Entries drawn from a collection:
'''

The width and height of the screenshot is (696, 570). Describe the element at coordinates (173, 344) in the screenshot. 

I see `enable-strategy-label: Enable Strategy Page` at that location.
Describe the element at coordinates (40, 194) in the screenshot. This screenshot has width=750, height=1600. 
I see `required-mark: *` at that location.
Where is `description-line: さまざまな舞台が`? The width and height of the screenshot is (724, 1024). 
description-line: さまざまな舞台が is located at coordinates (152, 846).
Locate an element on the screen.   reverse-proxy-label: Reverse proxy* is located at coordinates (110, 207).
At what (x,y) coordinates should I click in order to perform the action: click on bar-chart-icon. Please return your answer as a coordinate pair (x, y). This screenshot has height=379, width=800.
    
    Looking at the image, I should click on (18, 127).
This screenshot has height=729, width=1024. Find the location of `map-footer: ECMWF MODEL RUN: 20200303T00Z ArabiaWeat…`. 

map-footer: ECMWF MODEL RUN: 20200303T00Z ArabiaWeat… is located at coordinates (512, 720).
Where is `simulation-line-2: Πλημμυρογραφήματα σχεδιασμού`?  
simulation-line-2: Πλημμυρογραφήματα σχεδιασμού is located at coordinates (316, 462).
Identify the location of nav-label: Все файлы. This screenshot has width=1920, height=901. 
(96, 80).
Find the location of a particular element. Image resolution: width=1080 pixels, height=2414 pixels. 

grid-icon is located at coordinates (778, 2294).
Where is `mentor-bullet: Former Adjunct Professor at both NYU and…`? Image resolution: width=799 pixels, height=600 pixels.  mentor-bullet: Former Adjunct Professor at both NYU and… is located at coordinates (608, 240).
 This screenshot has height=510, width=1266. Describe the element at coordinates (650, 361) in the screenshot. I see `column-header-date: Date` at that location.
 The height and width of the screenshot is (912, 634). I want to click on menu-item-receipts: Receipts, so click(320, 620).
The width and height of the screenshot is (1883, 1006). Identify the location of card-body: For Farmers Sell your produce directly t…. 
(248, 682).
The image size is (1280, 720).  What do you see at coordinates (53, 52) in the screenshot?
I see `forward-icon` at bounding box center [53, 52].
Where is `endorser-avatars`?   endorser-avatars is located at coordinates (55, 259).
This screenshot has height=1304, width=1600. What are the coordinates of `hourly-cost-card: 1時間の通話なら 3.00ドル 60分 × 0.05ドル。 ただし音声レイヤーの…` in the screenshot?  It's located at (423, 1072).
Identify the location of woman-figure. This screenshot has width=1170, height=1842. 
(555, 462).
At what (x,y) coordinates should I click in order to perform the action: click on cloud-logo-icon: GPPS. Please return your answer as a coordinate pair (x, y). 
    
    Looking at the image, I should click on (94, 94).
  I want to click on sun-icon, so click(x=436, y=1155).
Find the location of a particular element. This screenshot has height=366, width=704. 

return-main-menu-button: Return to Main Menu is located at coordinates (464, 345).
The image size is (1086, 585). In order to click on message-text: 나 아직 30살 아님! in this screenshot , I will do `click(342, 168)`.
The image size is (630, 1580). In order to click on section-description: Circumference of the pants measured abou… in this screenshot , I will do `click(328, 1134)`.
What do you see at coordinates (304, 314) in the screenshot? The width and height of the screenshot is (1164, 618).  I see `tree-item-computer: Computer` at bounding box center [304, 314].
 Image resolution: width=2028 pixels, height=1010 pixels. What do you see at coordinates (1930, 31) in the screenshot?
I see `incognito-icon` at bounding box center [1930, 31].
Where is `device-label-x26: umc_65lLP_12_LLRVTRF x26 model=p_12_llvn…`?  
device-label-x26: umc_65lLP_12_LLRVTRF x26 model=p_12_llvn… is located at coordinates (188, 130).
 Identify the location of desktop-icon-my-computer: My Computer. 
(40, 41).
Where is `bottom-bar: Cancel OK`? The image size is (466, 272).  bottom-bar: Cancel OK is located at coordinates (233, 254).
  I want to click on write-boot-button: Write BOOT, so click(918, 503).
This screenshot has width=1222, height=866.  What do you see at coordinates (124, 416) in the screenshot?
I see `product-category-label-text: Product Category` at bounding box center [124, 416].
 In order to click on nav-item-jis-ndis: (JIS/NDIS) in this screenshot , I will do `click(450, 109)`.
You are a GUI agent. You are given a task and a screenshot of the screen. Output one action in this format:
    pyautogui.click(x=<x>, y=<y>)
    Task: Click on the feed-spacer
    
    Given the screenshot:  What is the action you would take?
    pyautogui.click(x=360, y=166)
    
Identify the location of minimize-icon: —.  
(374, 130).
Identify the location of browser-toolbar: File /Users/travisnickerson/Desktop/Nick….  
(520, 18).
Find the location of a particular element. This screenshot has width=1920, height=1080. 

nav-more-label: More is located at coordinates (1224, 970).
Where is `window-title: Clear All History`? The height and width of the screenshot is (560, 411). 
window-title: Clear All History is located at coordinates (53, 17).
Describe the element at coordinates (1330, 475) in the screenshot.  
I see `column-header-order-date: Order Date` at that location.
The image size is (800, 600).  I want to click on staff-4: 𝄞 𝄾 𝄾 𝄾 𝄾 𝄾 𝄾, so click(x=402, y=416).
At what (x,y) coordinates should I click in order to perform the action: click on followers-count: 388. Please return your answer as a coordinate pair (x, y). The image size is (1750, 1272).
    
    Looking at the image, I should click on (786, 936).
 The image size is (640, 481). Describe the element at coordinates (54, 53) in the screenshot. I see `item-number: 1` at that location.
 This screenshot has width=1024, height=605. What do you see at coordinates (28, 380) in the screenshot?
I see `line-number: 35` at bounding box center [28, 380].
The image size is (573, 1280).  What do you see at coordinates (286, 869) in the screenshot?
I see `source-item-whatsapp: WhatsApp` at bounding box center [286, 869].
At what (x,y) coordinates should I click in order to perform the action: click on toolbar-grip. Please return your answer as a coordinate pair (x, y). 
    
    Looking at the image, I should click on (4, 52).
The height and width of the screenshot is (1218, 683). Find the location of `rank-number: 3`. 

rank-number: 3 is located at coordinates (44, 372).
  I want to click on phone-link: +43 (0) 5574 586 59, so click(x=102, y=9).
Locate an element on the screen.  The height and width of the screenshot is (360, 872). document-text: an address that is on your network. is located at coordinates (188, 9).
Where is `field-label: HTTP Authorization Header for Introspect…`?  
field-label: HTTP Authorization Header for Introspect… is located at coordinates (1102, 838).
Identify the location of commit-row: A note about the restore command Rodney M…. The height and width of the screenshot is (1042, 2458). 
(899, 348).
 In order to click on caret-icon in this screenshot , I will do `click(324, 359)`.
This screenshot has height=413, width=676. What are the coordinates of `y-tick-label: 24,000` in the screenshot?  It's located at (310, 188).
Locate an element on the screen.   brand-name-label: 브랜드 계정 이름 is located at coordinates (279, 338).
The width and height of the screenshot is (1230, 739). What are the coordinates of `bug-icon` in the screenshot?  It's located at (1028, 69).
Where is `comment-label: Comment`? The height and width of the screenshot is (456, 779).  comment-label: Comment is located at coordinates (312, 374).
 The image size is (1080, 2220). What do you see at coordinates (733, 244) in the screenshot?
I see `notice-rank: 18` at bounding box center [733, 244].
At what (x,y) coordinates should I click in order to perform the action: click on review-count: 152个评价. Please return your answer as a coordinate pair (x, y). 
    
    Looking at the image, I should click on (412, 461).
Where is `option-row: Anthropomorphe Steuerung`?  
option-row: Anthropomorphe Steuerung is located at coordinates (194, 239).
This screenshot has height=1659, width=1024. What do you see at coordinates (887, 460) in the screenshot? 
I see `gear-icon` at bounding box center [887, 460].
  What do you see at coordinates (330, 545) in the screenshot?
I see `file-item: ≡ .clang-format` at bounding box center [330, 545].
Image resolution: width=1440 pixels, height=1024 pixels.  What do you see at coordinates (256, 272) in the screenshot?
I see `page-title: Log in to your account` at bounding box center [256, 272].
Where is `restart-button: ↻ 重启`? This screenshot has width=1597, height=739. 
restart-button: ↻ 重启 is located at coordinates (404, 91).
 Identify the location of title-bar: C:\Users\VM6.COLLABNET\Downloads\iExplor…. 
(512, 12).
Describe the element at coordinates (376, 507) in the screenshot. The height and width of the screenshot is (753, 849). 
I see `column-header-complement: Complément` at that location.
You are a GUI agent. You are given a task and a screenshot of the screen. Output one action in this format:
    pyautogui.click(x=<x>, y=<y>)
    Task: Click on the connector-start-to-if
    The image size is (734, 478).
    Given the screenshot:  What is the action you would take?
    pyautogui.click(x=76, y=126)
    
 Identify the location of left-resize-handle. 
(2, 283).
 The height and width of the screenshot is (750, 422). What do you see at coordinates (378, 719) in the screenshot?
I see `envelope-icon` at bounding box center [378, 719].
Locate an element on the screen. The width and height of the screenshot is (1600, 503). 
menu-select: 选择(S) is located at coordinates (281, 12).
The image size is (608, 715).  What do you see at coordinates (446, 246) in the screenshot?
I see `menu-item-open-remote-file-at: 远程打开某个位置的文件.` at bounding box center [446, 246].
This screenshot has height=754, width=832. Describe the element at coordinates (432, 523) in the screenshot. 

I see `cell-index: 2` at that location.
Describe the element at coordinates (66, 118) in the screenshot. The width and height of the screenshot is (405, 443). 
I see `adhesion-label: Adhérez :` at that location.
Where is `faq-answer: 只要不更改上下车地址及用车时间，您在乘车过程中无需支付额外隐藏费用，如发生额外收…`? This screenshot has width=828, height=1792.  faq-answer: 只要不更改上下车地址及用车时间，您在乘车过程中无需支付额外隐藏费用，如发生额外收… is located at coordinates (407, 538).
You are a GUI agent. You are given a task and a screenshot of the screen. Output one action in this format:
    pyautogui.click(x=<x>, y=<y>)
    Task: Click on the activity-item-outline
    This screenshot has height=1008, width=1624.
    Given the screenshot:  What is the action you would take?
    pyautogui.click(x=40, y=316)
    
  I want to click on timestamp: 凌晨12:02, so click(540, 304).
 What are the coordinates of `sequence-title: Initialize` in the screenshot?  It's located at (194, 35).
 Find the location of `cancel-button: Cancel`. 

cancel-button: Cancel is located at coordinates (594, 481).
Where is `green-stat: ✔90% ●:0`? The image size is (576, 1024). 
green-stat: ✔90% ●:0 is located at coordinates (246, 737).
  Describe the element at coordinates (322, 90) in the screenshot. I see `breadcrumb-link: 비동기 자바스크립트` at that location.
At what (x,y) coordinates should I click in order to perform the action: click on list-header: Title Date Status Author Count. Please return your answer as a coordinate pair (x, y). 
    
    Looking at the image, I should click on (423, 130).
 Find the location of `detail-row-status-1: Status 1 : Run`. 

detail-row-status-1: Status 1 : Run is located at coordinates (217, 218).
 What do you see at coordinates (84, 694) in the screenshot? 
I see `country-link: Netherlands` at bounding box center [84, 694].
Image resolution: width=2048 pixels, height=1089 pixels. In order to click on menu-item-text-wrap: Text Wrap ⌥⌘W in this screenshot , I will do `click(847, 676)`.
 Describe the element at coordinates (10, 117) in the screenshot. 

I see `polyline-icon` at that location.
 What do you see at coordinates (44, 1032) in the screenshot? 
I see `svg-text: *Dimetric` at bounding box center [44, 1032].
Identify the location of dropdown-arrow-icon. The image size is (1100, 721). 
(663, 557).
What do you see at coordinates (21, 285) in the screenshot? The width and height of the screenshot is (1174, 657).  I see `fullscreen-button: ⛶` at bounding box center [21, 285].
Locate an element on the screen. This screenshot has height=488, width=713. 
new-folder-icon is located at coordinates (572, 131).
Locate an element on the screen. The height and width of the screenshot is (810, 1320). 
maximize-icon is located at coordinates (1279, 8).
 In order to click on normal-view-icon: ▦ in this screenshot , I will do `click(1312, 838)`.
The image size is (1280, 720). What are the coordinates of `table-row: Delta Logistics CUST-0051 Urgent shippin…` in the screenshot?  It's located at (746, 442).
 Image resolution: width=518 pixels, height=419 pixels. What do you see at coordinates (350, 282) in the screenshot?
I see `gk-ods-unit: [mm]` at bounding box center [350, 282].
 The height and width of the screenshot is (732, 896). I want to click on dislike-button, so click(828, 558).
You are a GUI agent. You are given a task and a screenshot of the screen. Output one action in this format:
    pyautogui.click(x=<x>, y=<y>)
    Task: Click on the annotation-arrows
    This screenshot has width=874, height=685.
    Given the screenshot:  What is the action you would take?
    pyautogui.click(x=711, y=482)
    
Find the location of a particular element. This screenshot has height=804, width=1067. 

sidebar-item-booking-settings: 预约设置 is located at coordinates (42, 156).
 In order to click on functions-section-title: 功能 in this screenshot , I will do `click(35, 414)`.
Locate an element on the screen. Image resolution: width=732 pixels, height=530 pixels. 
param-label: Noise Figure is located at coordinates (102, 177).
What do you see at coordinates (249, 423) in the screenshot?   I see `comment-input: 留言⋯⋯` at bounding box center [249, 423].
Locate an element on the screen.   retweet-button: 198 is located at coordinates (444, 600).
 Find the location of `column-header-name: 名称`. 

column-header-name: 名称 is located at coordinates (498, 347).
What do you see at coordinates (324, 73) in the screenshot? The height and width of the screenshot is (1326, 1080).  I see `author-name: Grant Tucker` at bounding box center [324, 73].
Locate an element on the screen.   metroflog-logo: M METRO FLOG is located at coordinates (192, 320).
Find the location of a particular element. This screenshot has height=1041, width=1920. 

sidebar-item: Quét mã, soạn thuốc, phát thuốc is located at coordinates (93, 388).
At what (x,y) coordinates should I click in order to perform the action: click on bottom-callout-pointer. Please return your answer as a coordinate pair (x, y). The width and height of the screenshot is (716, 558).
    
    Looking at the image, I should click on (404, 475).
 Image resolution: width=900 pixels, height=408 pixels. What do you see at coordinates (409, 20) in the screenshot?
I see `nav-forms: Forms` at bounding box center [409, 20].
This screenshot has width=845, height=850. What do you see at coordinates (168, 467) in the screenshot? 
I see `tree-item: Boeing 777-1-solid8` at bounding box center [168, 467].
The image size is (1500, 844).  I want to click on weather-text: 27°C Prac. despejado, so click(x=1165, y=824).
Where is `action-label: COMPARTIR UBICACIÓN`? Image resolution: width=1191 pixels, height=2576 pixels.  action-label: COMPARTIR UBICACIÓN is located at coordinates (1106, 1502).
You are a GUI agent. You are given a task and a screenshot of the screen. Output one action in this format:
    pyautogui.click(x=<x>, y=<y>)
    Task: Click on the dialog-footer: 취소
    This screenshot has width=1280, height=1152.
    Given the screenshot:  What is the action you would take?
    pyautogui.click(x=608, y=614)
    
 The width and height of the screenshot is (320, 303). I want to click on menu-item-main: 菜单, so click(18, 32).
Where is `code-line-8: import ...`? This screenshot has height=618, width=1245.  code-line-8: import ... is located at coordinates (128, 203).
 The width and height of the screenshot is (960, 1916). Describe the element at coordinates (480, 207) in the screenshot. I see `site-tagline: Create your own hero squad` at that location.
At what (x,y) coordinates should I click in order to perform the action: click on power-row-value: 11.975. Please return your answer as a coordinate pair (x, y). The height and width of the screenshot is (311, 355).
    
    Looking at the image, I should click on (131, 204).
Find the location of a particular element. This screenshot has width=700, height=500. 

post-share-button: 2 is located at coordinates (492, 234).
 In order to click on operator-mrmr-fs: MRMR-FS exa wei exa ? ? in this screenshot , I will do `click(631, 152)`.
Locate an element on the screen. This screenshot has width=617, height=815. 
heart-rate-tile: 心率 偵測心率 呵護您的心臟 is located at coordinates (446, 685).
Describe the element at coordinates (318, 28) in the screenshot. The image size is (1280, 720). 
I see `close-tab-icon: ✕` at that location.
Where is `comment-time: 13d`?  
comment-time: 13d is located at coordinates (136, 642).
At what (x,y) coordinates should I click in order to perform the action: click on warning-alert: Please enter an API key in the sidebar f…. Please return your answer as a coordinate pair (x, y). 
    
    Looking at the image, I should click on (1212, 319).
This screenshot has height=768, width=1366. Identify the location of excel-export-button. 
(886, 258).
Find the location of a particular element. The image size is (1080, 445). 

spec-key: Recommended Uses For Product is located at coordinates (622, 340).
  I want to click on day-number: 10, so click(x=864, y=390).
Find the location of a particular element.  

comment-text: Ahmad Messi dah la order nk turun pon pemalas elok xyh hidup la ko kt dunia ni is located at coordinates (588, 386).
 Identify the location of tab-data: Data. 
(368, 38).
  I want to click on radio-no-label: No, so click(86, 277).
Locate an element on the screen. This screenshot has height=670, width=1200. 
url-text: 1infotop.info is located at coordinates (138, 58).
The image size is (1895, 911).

'''

▸ **Task directions**: How many lines in the records above contain the string "Πλημμυρογραφήματα"? Reply with the number alone.

▸ **Finished exercise**: 2